Page extract:
A common goal for educators is to identify, and then teach, cognitive skills that are needed for the workplace. In 2017 a group of investigators at the Educational Testing Service in Princeton, New Jersey, investigated which skills are needed as a result of the rapid changes occurring as the United States shifted from an industrial to an information-based economy. The organization analyzed 142,000 online job advertisements that were posted between February and April of that year. The most highly requested skills were oral communication (28%), written communication (23%), collaboration (22%), and problem solving (19%). The Educational Testing Service decided to label them “21st-century skills.” These skills are a combination of cognitive (nonroutine problem solving, critical thinking, metacognition), interpersonal (social), and intrapersonal (emotional, self-regulation) talents.

The World Economic Forum’s Future of Jobs Report 2018 took a different approach by asking executives of some of the world’s largest employers to report on the latest employment, skills, and human investment trends across their industries. The survey revealed an accelerating demand for new specialist roles related to understanding and using the latest emerging technologies – AI and machine learning specialists, big data specialists, process automation experts, information security analysts, human-machine interaction designers, and robotics engineers. Skills such as creativity, originality, critical thinking, negotiation, and complex problem solving will, according to the report, become more valuable. The World Economic Forum predicted that there will also be more demand for leadership, emotional intelligence, and social influence skills.

These cognitive skills should be incorporated within courses taught at high schools, community colleges, and universities. An introduction to technological skills can begin in high school. In 2016, the College Board’s Advanced Placement Program oversaw the largest course launch in the program’s 60-year history with the release of AP Computer Science Principles. The course introduces students to the foundational concepts of the field and challenges them to explore how computing and technology can impact the world. In the 2018-19 school year more than 5,000 schools were offering the course. A second course, AP Computer Science A, focuses on computing skills related to programming in Java. The course teaches the foundational concepts of computer science to encourage broader participation. Its big ideas are creativity, abstraction, data and information, algorithms, programming, the internet, and global impact.

Set of tasks:
[A] Decide whether each statement agrees with the workplace skills passage: (i) the Educational Testing Service analyzed 142,000 online job advertisements; (ii) written communication was the most highly requested skill; (iii) AP Computer Science A focuses on programming in Python. For each, answer yes or no and quote the deciding words.
[B] From the entries, transcribe word for word the lines starting at the one containing "The width and height of the screenshot is (1014, 588)." and ending at the one containing "chevron-down-icon is located", with both of those lines included.
The workplace skills passage has no connection to the entries that follow it.

Supplied data:
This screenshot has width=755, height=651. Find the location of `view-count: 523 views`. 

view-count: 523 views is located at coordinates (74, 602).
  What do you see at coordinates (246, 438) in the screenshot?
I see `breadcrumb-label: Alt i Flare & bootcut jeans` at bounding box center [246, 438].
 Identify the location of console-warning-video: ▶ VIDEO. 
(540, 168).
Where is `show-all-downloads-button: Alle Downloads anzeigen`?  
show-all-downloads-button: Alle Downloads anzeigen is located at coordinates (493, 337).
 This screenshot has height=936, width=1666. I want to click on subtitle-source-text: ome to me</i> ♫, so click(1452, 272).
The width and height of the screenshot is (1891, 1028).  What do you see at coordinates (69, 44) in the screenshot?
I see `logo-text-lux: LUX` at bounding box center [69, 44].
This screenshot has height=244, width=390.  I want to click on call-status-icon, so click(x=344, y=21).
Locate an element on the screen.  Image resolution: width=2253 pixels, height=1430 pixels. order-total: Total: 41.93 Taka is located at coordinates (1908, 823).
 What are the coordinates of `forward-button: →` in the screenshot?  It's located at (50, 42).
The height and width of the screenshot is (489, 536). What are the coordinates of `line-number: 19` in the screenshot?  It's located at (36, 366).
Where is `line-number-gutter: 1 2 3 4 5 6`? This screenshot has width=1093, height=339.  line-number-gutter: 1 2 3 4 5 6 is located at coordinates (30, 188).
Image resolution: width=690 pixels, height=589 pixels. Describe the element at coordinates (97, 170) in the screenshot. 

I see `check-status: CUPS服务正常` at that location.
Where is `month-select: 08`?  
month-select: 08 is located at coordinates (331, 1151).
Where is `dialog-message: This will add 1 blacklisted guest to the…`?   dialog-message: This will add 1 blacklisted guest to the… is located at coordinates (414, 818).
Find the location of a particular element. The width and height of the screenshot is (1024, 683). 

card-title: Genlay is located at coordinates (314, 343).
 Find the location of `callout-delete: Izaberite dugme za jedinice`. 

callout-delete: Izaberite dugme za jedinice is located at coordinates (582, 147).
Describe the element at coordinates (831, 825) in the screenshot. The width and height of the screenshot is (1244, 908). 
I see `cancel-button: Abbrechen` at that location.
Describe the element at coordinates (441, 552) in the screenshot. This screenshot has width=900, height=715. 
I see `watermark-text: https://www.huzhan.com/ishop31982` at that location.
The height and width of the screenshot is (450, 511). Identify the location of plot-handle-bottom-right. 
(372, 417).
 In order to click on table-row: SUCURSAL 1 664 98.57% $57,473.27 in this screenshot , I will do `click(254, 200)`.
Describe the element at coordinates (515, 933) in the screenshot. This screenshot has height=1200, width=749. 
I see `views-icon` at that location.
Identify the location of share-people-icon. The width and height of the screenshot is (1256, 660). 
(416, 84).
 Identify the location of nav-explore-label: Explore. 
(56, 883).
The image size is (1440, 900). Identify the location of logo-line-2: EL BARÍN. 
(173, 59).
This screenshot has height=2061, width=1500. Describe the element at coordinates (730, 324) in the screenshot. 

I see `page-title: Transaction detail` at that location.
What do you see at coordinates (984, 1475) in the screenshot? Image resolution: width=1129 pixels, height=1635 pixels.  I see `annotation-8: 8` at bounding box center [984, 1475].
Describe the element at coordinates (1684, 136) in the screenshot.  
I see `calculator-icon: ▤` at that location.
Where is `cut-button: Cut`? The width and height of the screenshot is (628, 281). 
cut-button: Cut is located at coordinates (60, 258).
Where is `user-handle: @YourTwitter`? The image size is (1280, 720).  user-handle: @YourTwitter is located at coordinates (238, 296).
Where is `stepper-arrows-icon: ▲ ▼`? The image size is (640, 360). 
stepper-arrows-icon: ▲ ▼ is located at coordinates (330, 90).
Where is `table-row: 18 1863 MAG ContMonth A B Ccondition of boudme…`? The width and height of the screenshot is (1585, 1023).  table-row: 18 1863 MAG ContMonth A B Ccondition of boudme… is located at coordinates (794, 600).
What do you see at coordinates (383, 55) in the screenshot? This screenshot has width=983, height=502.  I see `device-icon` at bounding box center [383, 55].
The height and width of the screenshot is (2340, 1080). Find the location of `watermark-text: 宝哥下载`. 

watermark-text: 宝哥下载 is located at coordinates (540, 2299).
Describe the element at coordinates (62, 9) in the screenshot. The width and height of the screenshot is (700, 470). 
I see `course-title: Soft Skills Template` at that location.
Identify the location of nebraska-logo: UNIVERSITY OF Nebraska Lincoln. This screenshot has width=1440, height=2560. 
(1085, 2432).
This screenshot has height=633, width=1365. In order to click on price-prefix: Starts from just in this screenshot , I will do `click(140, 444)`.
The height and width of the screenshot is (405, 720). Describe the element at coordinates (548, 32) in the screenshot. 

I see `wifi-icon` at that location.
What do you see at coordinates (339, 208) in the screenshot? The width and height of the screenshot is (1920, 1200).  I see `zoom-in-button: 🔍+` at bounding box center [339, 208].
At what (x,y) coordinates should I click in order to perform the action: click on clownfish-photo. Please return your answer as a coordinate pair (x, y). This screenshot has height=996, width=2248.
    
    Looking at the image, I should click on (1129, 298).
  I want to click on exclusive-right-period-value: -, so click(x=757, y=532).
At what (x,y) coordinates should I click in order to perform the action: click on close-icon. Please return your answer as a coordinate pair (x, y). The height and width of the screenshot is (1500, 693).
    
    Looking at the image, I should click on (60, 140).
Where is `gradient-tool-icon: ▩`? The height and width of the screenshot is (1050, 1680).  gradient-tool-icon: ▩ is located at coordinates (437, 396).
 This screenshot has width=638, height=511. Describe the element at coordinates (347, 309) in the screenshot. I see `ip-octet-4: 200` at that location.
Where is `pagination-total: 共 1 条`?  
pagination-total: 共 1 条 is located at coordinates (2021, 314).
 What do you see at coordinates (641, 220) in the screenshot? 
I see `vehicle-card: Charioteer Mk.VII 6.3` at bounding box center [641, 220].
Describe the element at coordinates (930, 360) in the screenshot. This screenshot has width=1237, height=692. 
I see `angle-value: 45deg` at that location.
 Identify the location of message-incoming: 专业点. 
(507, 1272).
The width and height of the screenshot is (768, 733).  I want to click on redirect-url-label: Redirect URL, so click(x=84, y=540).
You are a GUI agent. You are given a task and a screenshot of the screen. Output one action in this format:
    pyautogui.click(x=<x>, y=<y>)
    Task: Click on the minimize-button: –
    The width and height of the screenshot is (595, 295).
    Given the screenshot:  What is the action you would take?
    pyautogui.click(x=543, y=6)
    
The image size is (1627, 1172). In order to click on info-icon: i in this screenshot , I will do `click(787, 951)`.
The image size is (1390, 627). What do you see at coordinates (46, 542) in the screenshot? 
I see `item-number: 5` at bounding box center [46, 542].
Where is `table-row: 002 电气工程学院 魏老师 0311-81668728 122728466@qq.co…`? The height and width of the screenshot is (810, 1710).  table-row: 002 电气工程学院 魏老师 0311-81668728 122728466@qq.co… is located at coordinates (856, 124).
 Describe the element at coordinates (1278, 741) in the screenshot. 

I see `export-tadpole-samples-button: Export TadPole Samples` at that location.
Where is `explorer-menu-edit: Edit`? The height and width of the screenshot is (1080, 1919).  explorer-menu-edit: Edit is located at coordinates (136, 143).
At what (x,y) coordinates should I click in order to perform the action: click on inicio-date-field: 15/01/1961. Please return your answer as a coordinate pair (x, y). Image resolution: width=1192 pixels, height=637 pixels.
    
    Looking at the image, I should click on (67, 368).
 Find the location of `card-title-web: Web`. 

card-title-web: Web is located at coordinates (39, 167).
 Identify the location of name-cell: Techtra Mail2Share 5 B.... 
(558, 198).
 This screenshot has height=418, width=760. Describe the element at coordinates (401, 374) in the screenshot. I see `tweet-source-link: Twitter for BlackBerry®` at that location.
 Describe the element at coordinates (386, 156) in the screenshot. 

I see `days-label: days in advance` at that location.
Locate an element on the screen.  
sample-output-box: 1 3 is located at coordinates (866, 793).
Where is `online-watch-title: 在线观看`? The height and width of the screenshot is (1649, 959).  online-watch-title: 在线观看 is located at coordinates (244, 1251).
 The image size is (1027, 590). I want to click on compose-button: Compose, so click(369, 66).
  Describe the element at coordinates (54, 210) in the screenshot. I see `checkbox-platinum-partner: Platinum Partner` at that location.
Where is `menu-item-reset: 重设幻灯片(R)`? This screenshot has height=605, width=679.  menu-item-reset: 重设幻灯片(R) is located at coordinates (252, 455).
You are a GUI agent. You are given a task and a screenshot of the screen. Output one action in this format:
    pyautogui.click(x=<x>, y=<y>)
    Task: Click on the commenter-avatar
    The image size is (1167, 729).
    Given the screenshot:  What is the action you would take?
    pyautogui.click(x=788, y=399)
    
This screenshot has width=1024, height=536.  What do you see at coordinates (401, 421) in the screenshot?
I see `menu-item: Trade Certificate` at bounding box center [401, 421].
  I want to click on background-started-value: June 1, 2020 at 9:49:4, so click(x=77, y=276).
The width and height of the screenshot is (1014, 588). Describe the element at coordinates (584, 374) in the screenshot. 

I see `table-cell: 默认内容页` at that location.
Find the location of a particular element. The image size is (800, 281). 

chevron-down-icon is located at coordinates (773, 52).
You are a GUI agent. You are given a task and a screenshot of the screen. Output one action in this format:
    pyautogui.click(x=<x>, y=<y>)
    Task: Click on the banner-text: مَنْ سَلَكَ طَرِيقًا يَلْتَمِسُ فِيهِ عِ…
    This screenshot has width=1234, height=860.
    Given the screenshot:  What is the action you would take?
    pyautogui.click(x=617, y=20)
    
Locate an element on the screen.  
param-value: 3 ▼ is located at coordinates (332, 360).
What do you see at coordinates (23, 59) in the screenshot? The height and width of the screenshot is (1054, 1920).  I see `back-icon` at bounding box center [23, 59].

Task solutions:
[A]
(i) Yes: "The organization analyzed 142,000 online job advertisements that were posted between February and April of that year."
(ii) No: "The most highly requested skills were oral communication (28%), written communication (23%)"
(iii) No: "focuses on computing skills related to programming in Java"

[B]
The width and height of the screenshot is (1014, 588). Describe the element at coordinates (584, 374) in the screenshot. 

I see `table-cell: 默认内容页` at that location.
Find the location of a particular element. The image size is (800, 281). 

chevron-down-icon is located at coordinates (773, 52).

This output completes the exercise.